Don’t dox and humiliate people and small businesses for no good reason. You ordering a dish you couldn’t handle despite the menu descriptor telling you what it was is a pretty bad reason. And dont just video-record whenever the hell you like, least of all in a private business or residence without permission from the owner or tenant.
Melbourne and Victoria seems to have a culture of contempt for small-businesses going back years and exacerbated by lockdown years. Small business-people aren’t your slaves. They are people trying to earn a living. Show some respect, if you have an issue with the product or the service, then learn to broach any complaints or disagreements politely to management rather than trying to embarass the business.INn a way this is another example of the modern contempt for privacy.
Resist the instinct to use modern mass media technology as a way to rake someone over the coals, because what goes around comes around (and I’m consciously doing my bit to put this incident in the spotlight because I too have copped unfair bad reviews in my day job, one bad review hurts the rating for more than several positive reviews can remedy, and even if it isn;t justified its impossible to remove a bad review. The google algorythm is very inbalanced and the appeals process is non-existent. A bad review is a very nasty thing to do to a small business).

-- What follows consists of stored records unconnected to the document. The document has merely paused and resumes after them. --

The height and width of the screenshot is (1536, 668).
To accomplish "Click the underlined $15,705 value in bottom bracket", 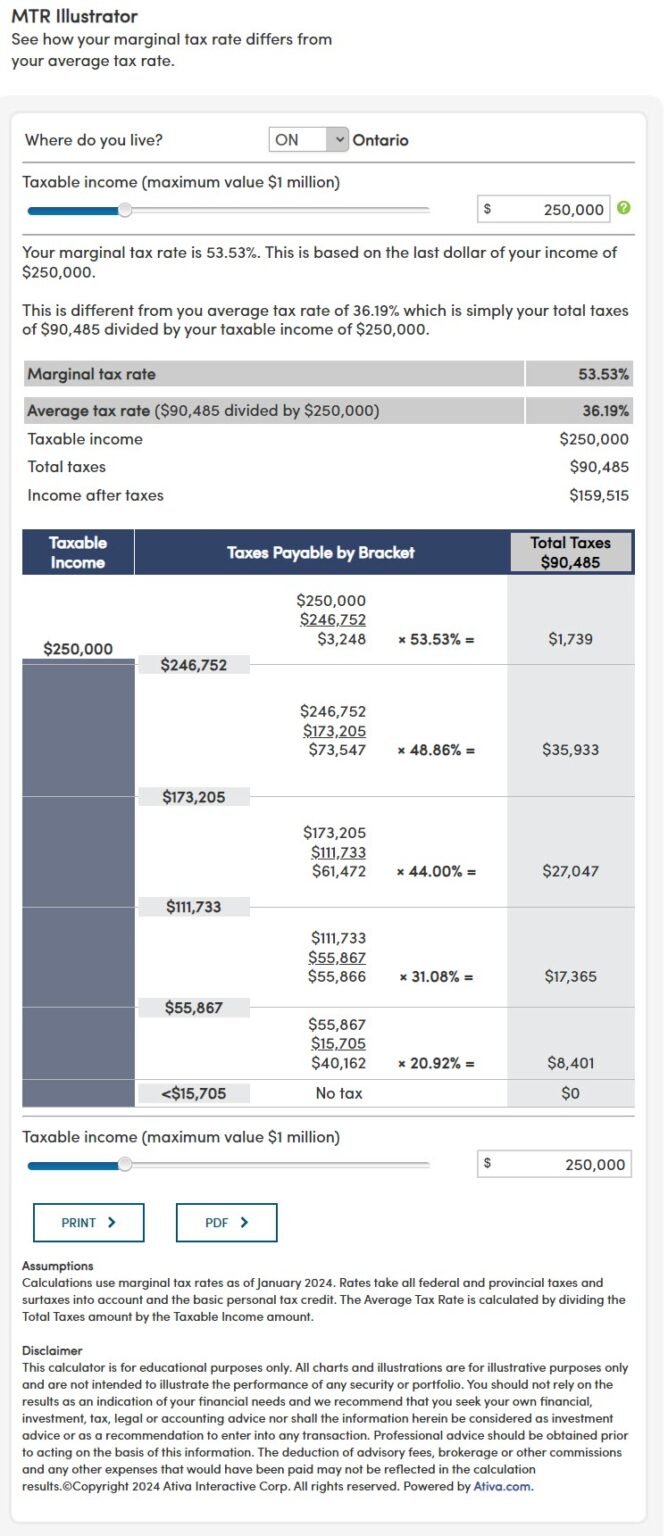I will point(337,1042).
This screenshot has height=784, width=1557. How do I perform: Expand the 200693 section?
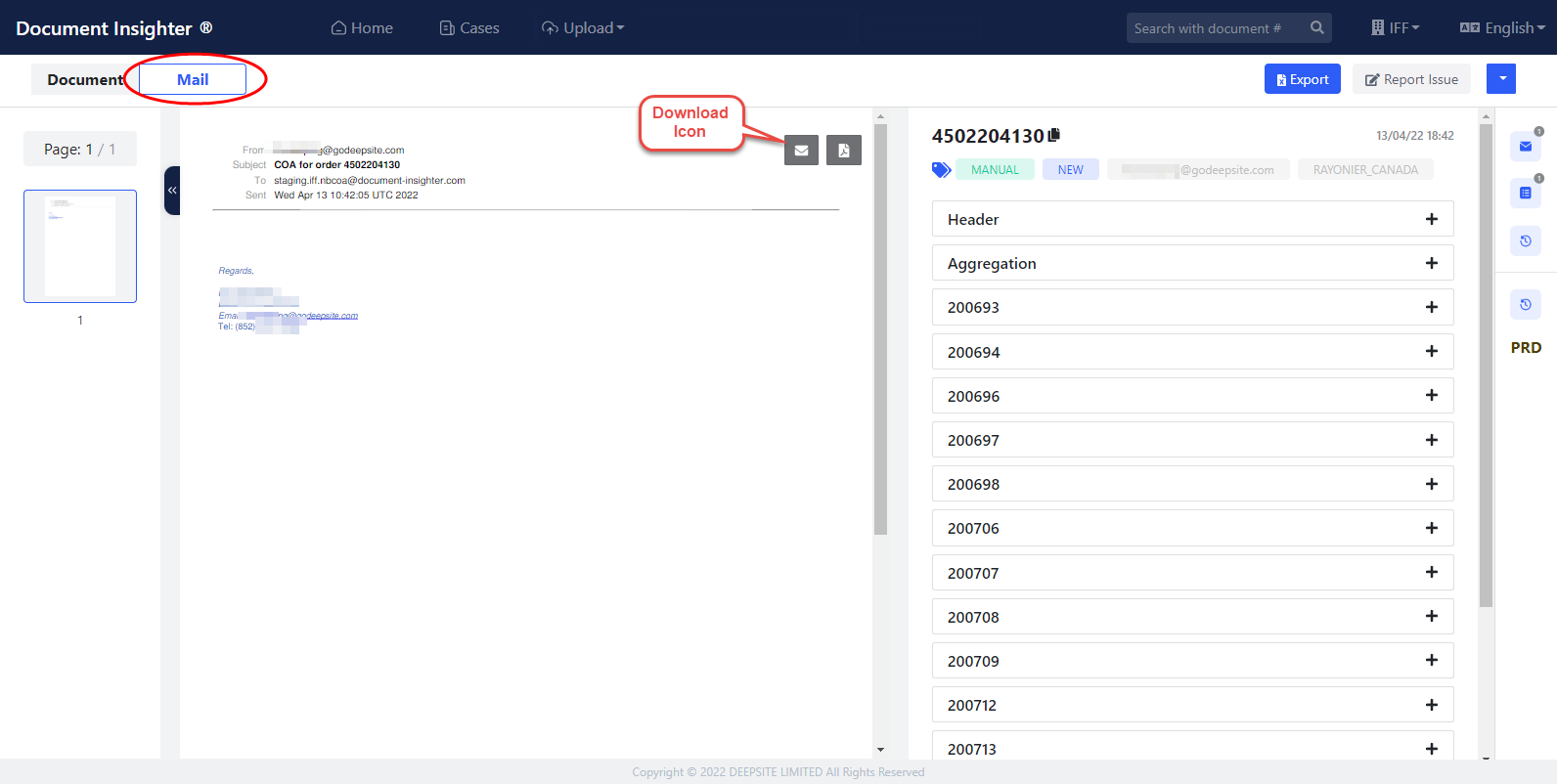coord(1431,307)
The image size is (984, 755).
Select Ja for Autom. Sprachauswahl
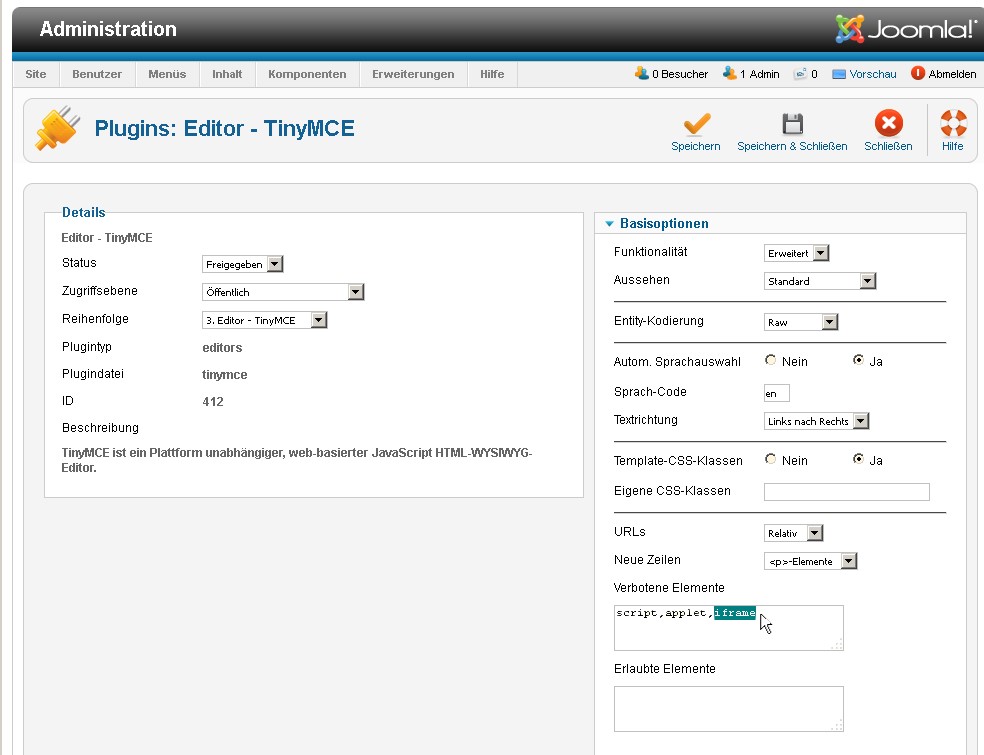click(858, 361)
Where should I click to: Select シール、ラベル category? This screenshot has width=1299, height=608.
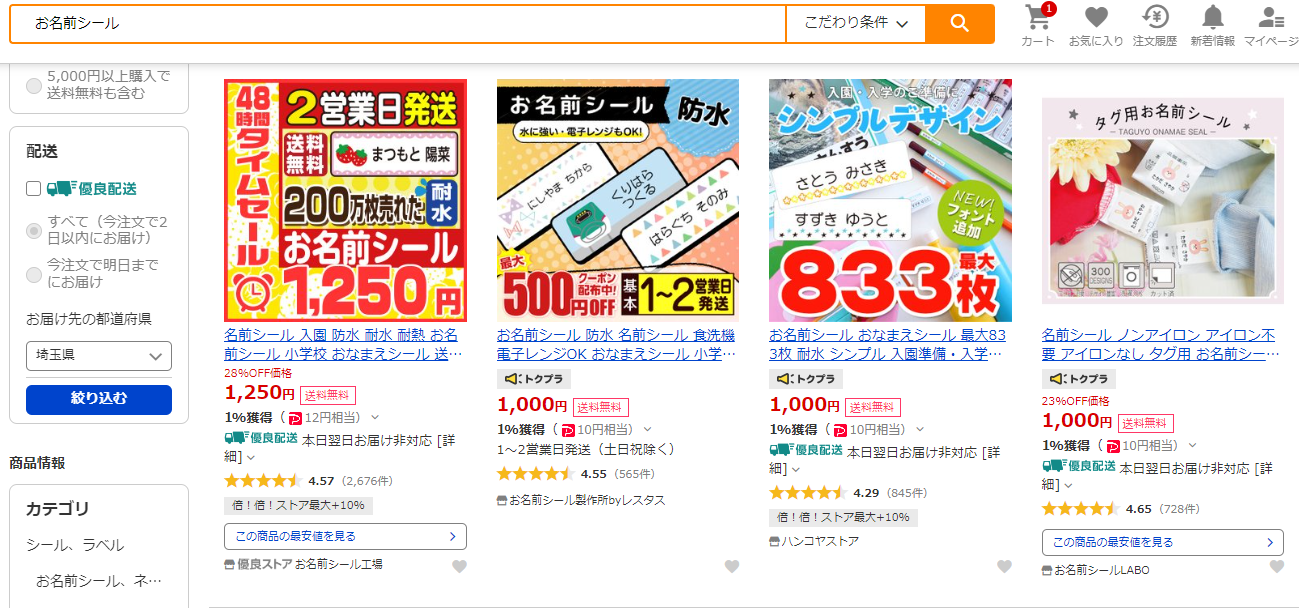75,545
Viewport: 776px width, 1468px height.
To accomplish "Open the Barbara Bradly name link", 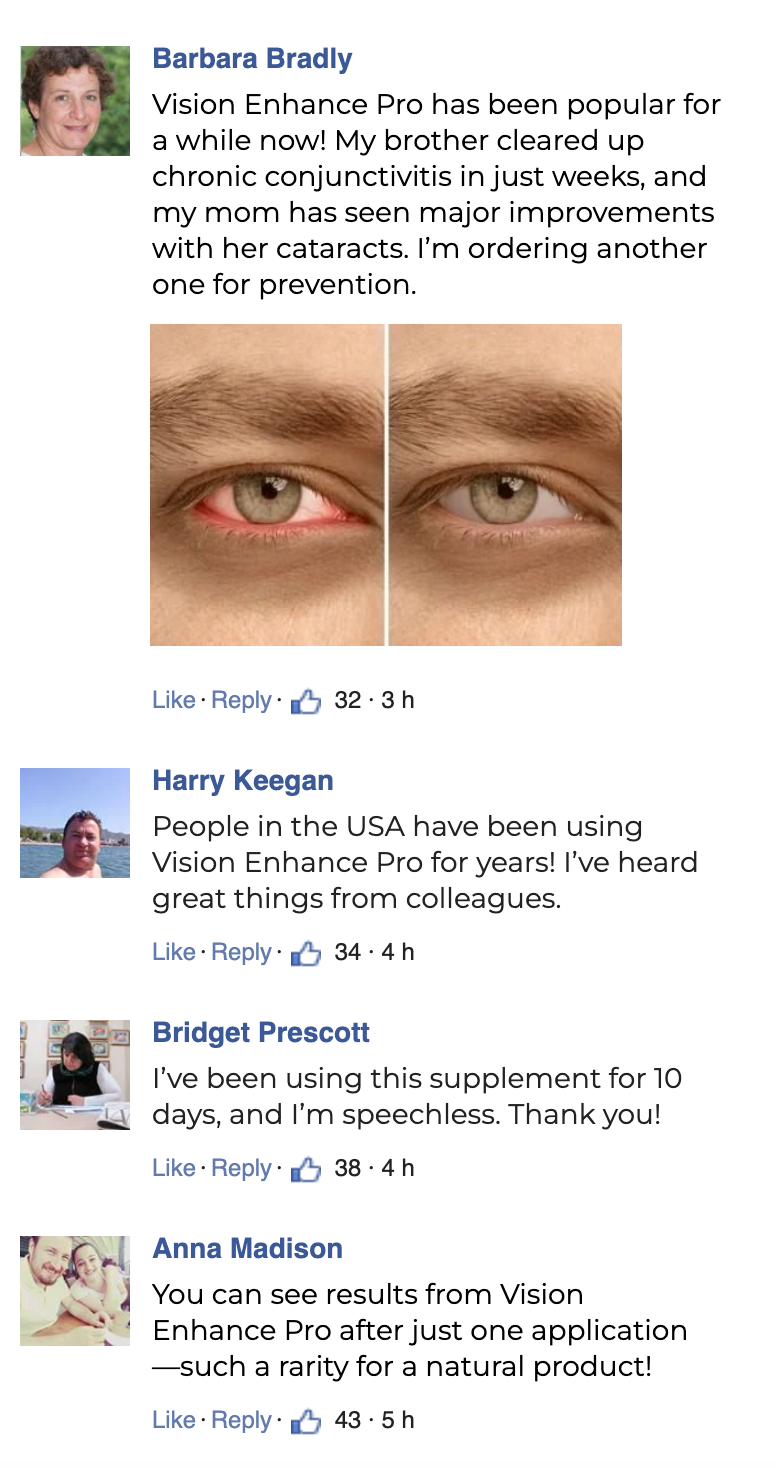I will (x=252, y=59).
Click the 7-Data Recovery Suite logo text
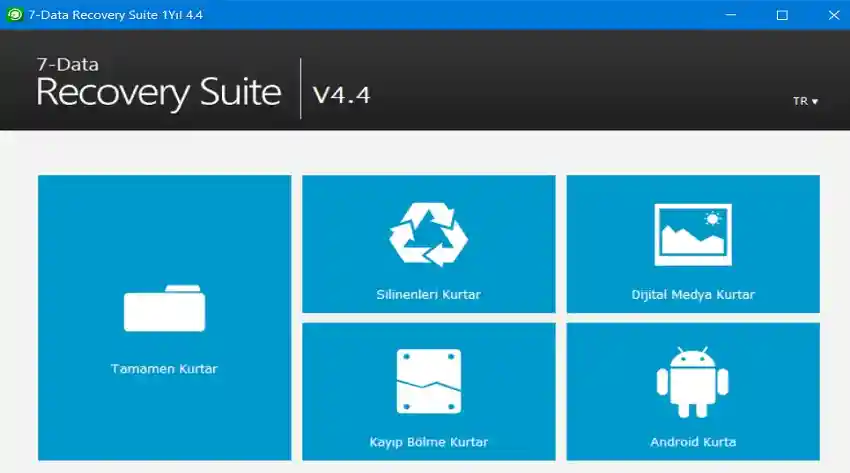Viewport: 850px width, 473px height. click(x=158, y=84)
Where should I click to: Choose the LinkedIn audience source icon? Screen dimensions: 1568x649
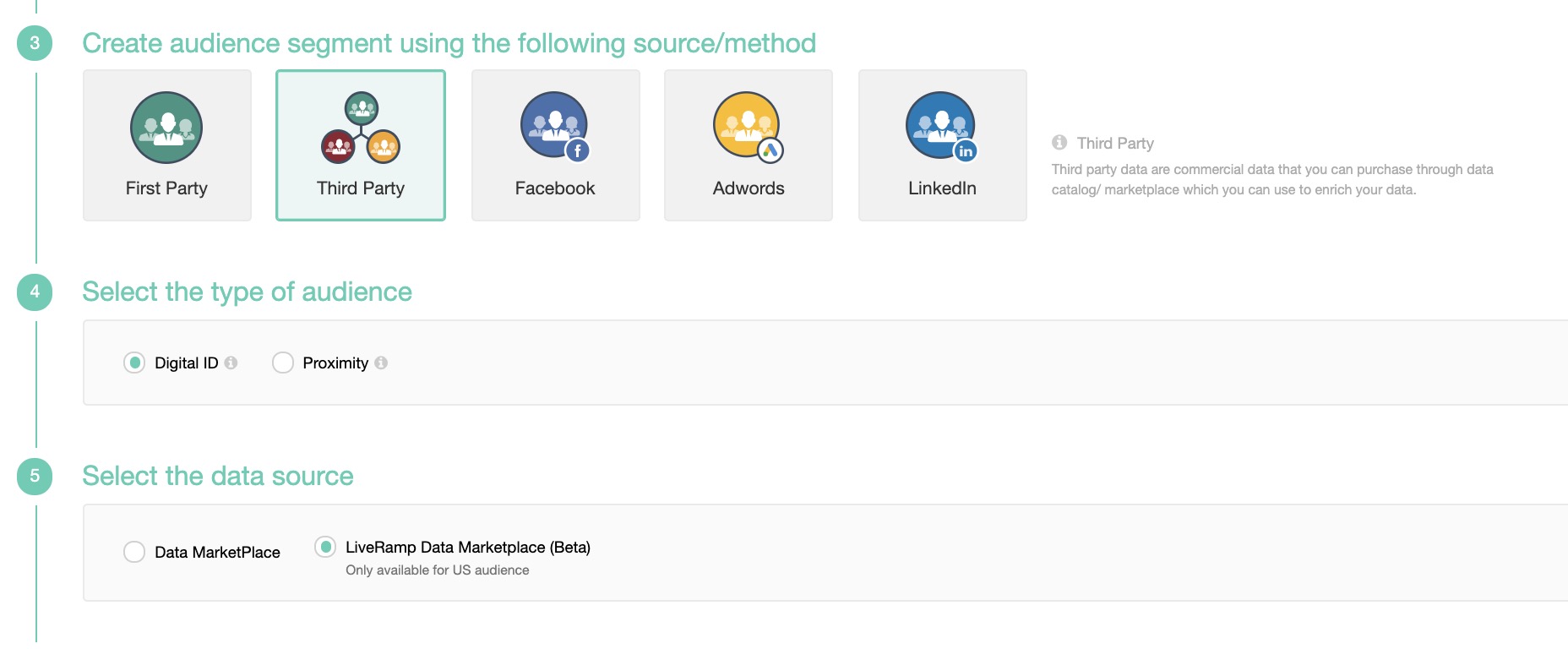(941, 127)
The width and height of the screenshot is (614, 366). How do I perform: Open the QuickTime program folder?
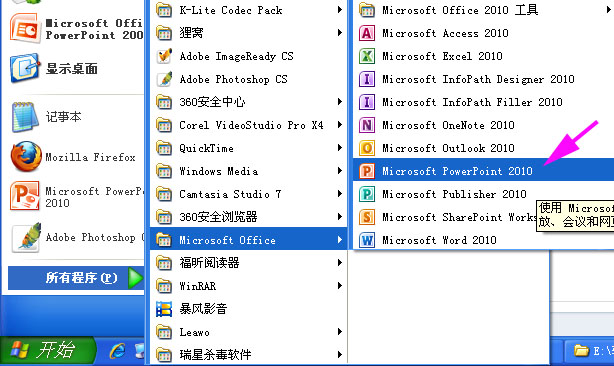point(249,148)
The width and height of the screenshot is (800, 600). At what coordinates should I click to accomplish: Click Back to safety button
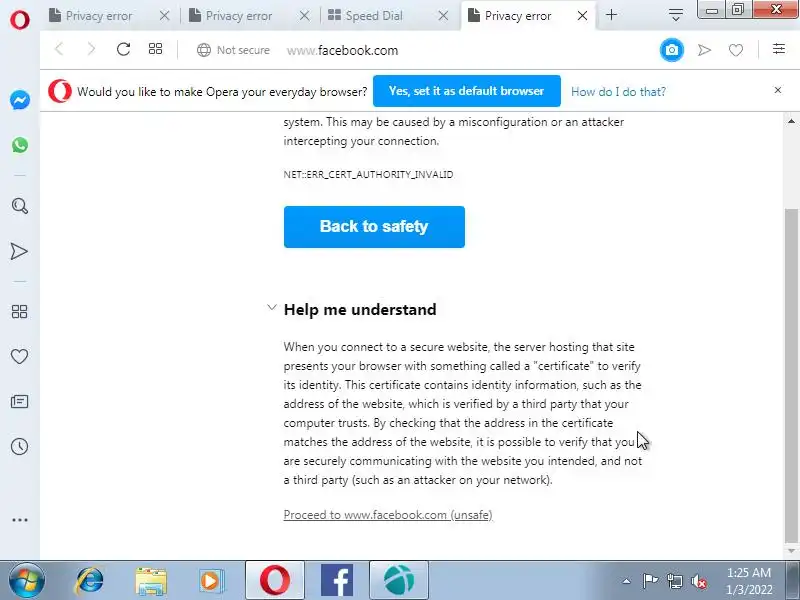[374, 227]
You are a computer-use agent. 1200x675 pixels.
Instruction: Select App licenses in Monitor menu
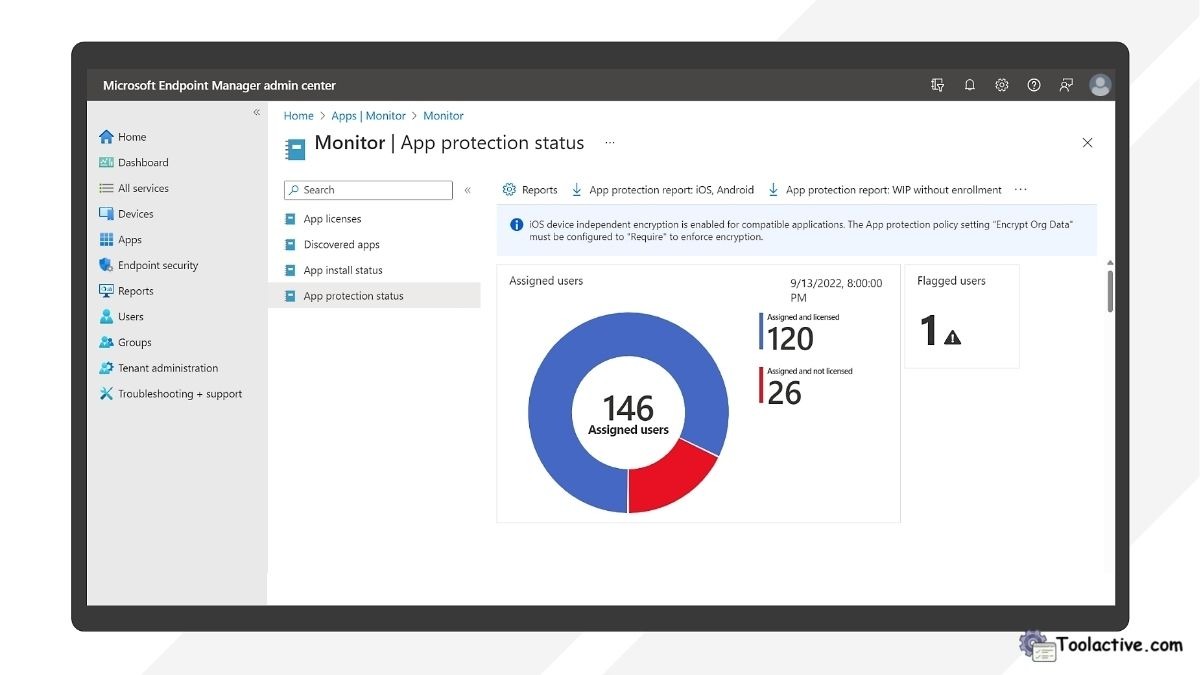point(332,219)
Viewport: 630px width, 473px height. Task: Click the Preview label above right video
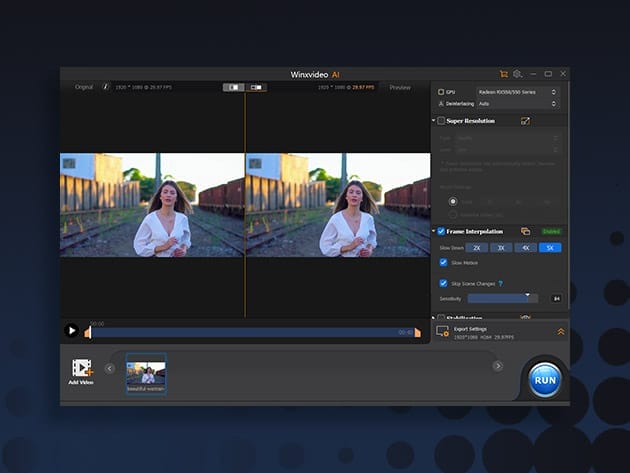point(399,87)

People who think this is okay may be torching a future customer of their own or someone who might be giving them or someone close to them a job. Think beyond yourself. And learn to cook your own food if you can’t behave civilly in a public restaurant (or learn to fix your own stuff/not break it if you don’t like to pay for a professional assessment, to apply this metaphor to my regular job).
That chilli prawn pasta sounds great and if I venture into the inner-north I might head over there to try it myself sometime. Unlikely though, I stay out of the inner north/inner-west now due to people such as the customer that got chucked out.
Irony of ironies.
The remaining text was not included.